The study's participants
The study examined data from 279 women who gave birth at a large, urban publicly subsidized, teaching hospital in Cleveland between 1994 and 1996. These women were among 404 mothers with newborns recruited for a series of studies on the effects of prenatal cocaine exposure on their children's development.
About eight in 10 were African-American; about half used cocaine during pregnancy. One-fourth were married, 98 percent were of low socioeconomic status and about half were unemployed when they gave birth. They ranged in age from 31 to 54 (with an average age of 40) when their physical health was assessed, and more than a fourth had lost child custody.
Seven in 10 reported one or more childhood maltreatment: sexual abuse (32 percent), physical abuse (45 percent), emotional abuse (37 percent), emotional neglect (30 percent), and physical neglect (45 percent).
About half also reported a chronic medical condition, mainly hypertension, pulmonary diseases and pain syndromes.
The women provided information about their lives and children in five-hour research sessions when their children were 4, 6, 11 and 12 years old.

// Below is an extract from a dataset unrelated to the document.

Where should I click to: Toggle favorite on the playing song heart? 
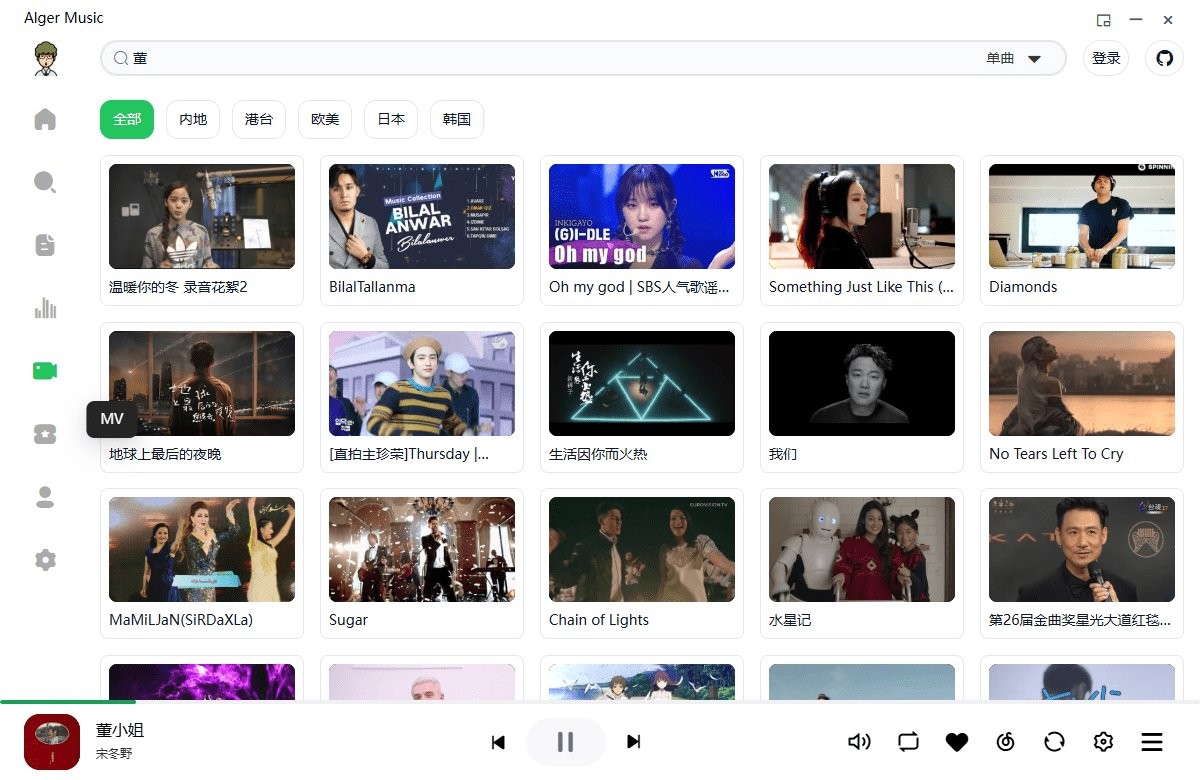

Information provided over time by the women included their personal accounts of the childhood trauma; responses from health surveys; diagnostic examination of addiction to alcohol, cocaine or marijuana; the kinds of everyday life stresses experienced; and psychological distress and the toll they took on their lives.
Min said the women were quite young to have such chronic health problems. The study raises concerns for their health and quality of life as they age, she said.